A rectal swab sample was taken after obtaining the patient's oral informed consent (given his low level of literacy), and ethical approval to conduct the study as reported previously (4). The swab was incubated in saline and alkaline peptone water broth for 6 h and subsequently streaked onto thiosulfate-citrate-bile salts sucrose (TCBS) agar at 37°C for 16 to 24 h, and DNA was extracted using the phenol chloroform method. The short-read whole-genome sequence (WGS) libraries were prepared from 1 ng DNA using a Nextera XT DNA library preparation kit (Illumina, San Diego, CA, USA). This library was then paired-end (2 × 300 bp) sequenced on a MiSeq platform (Illumina), generating 2 × 391,193 reads. The long reads were generated using MinION sequencing (Oxford Nanopore Technologies, UK). A library was prepared from 400 ng of genomic DNA using a rapid barcoding sequencing kit (SQK-RBK004) and sequenced in a FLO-MIN106 (R9.4.1) flow cell for a 48-h run. Fast5 files were then base called on the MinIT instrument using default settings in MinKNOW v18.12 and Guppy v3.0.3 and a high-accuracy (HAC) flip-flop methodology. This generated 209,798 reads with an average read length of 6.02 kb. All reads were quality checked using FastQC (http://www.bioinformatics.babraham.ac.uk/projects/fastqc/) and assembled de novo using SPAdes v3.13.1 (http://cab.spbu.ru/software/spades/) (5) with default settings. Sequences were assembled in 4 contigs, and we manually finished sequence gaps using PCR amplification and Sanger sequencing (ABI 373 sequencer).
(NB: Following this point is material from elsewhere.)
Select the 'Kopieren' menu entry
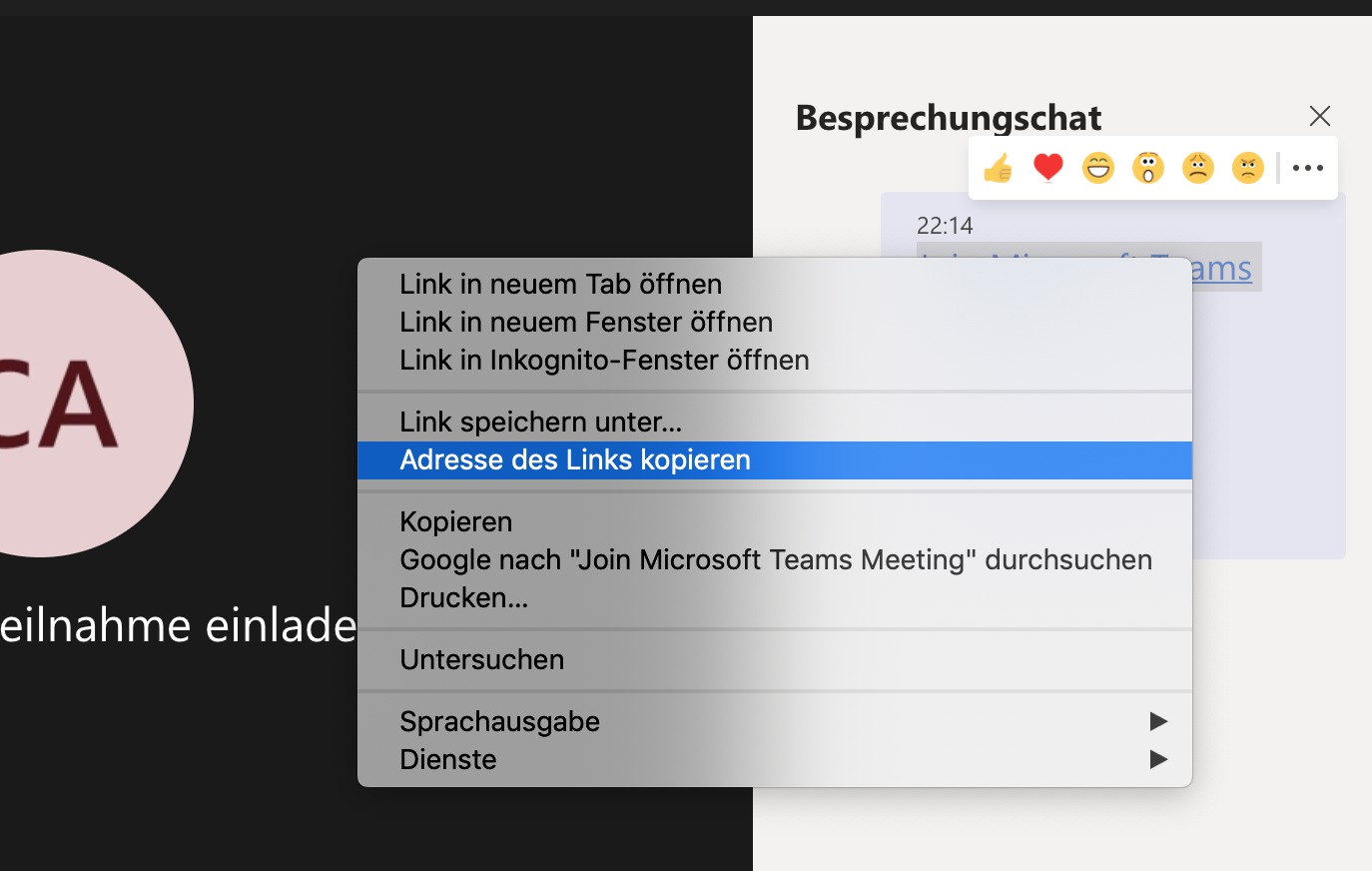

The complete genome has a total size of 4,042,777 bp with coverages of 58× and 312× (with Illumina and MinION data, respectively) and consists of two chromosomes (2,983,103 and 1,059,674 bp for the large and small chromosomes, respectively). The DNA G+C contents were calculated at 47.8% and 46.9% for the large and small chromosomes, respectively. Genome annotation was done using the Prokaryotic Genome Annotation Pipeline (PGAP) v4.10 (6). PGAP annotation identified a total of 3,613 coding DNA sequences, 25 rRNA sequences (9 5S, 8 16S, and 8 23S rRNA sequences), and 100 tRNA sequences. A deletion (∼80 kb) extending from the VC_0774 to VC_0845 loci was identified by comparing the CTMA-1441 and N16961 genomes and subsequently verified by a mapping of Illumina reads against the Vibrio pathogenicity island 1 (VPI-1) genomic sequence using minimap2 (7) (Fig. 1B). Considering the subsequent loss of the entire VPI-1, including the toxin coregulated pilus (TCP) cluster that plays a critical role in the colonization of the host gut mucosal layer (8), one would expect this large deletion to affect the virulence and transmission of VPI-1-defective isolates. Interestingly, and despite their extreme scarcity, few data suggest, however, that partial or even total deletion of VPI-1 virulence genes affects the emergence of cholera disease in 7PET strains, as was also the case with our strain (9, 10). The complete genome of the V. cholerae strain CTMA-1441 therefore sheds light on the extent of genetic variability of V. cholerae isolates from eastern DRC. The choleragenic property of this isolate deserves further consideration regarding the association of cholera endemicity and cross-border epidemic outbreaks in this region.

Data availability.

This whole-genome sequence comprising the large and small chromosomes has been deposited at DDBJ/ENA/GenBank under accession numbers CP047059 and CP047060. The raw sequence reads have been deposited in the NCBI Sequence Read Archive under accession numbers SRX8230516 and SRX8230515.